No total, foram recebidas mais de 1.500 sugestões, das quais mais de 700 foram incorporadas ao texto final, consolidando um processo exemplar de diálogo e construção coletiva.
Avanços e conquistas consolidadas
A Lei nº 19.426/2025 consolida importantes avanços urbanísticos e sociais, refletindo as demandas apresentadas durante o processo participativo. Entre as principais conquistas, destacam-se:
a) criação de 16 novas Zonas Especiais de Interesse Social (ZEIS) 1 e a ampliação de duas, em atendimento ao pleito do Fórum do PREZEIS e das comunidades envolvidas, com o assessoramento da UFPE;
b) instituição de 15 (quinze) Zonas Especiais de Preservação do Patrimônio Histórico-Cultural (ZEPH) e a ampliação de 23 (vinte e três), com base nos estudos desenvolvidos pela equipe técnica da Prefeitura do Recife, atendendo a pleitos da sociedade civil e acadêmica;
c) simplificação das condições para instalação e funcionamento de atividades econômicas, visando a dirimir/mitigar/compensar possíveis impactos causados, atendendo aos setores produtivos;
d) adoção de instrumentos e mecanismos que contribuam com a implementação da Política Municipal de Habitação de Interesse Social (PMHIS), com o intuito de diminuir o déficit habitacional e, ao mesmo tempo, ofertar condições de moradia às pessoas que aqui trabalham;
e) maior interação entre os lotes e as áreas públicas, propiciando fruição pública, arborização, melhor convivência e segurança social;
f) adoção de parâmetros e de qualificadores ambientais para mais conforto ambiental e melhores condições climáticas;
g) planejamento territorial adequado, em especial, para oferta de espaços públicos e comunitários à população da cidade;
h) incentivo à instalação de usos mistos, priorizando o uso habitacional nas áreas dotadas de maior infraestrutura urbana, notadamente saneamento e mobilidade, e com maiores oportunidades de emprego e renda, empreendedorismo e de desenvolvimento de negócios em geral, objetivando a redução do tempo de circulação das pessoas e de emissão de gases de efeito estufa, adotando o conceito de Cidade Compacta, Conectada e Coordenada.

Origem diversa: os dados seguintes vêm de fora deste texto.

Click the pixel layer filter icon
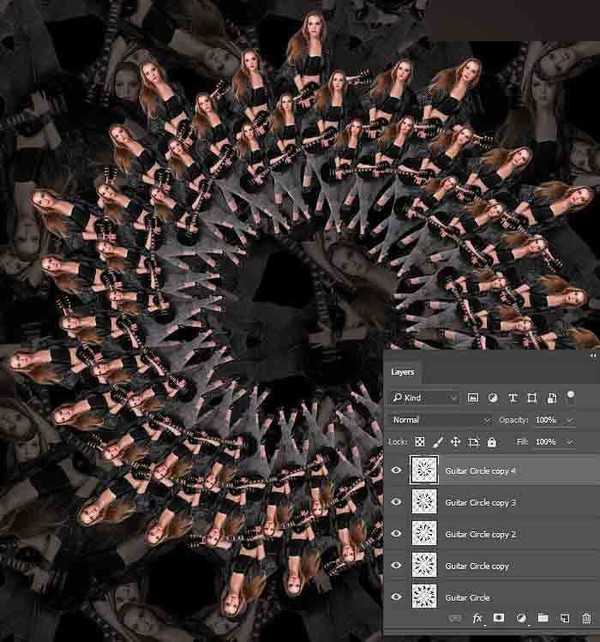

Articulação com o Plano de Ordenamento Territorial
A sanção da LPUOS encerra o ciclo de revisão do Plano de Ordenamento Territorial (POT) iniciado em 2018, que também deu origem a instrumentos urbanísticos hoje em plena aplicação, como:
- Outorga Onerosa do Direito de Construir (Lei nº 18.900/2022);
- Transferência do Direito de Construir (Lei nº 18.901/2022);
- Parcelamento, Edificação ou Utilização Compulsórios (Lei nº 18.966/2022);
- Estudo de Impacto de Vizinhança (Lei nº 19.177/2023).
Trata-se, portanto, de um novo arcabouço urbanístico para o Recife, coerente com as diretrizes do Plano Diretor e com o compromisso de tornar a cidade mais justa, verde e acessível.
Marco histórico para o urbanismo recifense
A Lei nº 19.426/2025 é a primeira Lei de Parcelamento, Uso e Ocupação do Solo debatida e aprovada no âmbito do CONCIDADE, coroando o trabalho dos conselheiros eleitos na 6ª Conferência da Cidade (2016) e concluindo o ciclo participativo antes da realização da 7ª Conferência (junho de 2025).
O CONCIDADE reafirmou-se como espaço institucional de participação e controle social, responsável não apenas pela revisão da LPUOS, mas também pela consolidação de políticas e instrumentos que redefinem o planejamento urbano do Recife para as próximas décadas.